Lines that include the string "computer" are the ones to copy from the entries below.

Pixel coordinate grounding data
***
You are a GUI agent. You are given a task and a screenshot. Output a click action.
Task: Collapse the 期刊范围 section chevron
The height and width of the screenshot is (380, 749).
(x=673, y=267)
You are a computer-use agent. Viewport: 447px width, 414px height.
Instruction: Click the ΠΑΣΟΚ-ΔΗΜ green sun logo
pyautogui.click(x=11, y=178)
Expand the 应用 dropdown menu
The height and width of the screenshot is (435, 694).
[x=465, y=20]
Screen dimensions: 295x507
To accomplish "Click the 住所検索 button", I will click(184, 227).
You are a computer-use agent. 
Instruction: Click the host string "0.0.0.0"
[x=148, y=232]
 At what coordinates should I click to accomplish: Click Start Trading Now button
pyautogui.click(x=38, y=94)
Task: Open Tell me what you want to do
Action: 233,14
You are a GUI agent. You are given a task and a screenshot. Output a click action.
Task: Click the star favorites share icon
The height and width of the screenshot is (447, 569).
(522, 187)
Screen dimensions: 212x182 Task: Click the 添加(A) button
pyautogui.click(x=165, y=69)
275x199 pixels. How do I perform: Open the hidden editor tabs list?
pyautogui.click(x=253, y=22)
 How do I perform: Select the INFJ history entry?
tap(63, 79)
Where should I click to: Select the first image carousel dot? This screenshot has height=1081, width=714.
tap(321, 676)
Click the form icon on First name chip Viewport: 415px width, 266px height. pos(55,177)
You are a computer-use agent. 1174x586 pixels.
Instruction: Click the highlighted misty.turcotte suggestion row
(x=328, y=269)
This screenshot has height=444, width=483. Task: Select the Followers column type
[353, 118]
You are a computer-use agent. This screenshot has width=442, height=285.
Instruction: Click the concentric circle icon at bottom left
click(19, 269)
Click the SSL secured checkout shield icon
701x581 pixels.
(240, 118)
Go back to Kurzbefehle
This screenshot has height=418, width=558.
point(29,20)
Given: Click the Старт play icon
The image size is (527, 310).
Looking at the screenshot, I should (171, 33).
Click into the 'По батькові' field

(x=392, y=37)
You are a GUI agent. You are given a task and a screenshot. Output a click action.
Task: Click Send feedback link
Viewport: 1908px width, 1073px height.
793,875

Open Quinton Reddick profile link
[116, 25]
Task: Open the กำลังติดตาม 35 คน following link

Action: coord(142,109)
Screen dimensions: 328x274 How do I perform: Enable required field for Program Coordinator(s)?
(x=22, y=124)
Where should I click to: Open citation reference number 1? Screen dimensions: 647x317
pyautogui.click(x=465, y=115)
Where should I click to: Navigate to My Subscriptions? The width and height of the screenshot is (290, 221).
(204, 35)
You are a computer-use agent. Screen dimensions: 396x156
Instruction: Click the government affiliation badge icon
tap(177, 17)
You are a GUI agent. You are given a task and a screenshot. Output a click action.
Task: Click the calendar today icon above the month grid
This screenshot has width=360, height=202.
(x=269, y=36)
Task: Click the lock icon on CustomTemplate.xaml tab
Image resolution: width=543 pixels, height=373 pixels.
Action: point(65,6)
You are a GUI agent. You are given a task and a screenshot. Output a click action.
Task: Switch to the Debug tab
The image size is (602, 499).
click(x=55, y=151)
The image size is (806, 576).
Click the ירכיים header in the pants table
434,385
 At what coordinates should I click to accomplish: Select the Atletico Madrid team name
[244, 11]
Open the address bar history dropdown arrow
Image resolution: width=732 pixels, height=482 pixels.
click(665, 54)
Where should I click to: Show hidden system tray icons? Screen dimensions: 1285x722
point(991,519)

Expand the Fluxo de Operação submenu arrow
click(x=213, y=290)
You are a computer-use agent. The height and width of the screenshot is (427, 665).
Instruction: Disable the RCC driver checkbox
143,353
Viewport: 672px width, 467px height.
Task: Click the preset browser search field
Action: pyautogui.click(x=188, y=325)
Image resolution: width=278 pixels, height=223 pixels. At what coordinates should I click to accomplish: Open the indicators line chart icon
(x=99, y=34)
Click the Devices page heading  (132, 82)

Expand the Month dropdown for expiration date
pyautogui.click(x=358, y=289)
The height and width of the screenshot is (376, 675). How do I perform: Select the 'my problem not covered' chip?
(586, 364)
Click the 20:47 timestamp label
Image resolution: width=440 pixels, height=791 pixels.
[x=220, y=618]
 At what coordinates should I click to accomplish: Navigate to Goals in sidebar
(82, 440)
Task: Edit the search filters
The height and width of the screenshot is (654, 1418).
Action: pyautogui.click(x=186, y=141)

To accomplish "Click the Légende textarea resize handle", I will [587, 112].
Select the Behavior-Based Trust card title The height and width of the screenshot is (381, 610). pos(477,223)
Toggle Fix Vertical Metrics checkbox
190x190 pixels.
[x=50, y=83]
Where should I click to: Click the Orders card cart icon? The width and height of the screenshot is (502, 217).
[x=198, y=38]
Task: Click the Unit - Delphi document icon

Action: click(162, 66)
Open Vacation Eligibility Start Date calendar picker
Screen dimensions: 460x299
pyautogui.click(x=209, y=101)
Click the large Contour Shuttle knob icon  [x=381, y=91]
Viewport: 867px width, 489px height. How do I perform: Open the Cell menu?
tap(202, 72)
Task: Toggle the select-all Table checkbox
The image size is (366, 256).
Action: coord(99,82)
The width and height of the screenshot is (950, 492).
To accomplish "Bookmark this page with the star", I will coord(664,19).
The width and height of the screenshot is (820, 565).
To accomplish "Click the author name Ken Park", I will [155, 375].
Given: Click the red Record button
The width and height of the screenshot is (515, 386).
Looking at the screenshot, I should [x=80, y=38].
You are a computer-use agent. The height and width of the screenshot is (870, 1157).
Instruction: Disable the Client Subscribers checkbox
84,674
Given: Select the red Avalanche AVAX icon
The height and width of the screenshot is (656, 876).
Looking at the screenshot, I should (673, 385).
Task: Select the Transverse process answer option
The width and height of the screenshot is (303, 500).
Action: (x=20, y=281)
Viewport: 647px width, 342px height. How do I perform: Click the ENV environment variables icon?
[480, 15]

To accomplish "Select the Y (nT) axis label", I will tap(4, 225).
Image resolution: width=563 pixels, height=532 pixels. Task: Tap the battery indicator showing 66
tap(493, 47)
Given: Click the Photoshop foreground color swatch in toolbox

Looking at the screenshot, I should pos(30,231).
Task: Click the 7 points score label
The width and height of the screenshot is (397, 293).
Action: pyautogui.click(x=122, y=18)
***
## Problem solution
You are a computer-use agent. Viewport: 447px width, 414px height.
You are a computer-use agent. 
You are a computer-use agent. 1174x586 pixels.
You are a computer-use agent. This screenshot has width=442, height=285.
You are a computer-use agent. Screen dimensions: 396x156
You are a computer-use agent. The height and width of the screenshot is (427, 665).
You are a computer-use agent. The height and width of the screenshot is (870, 1157).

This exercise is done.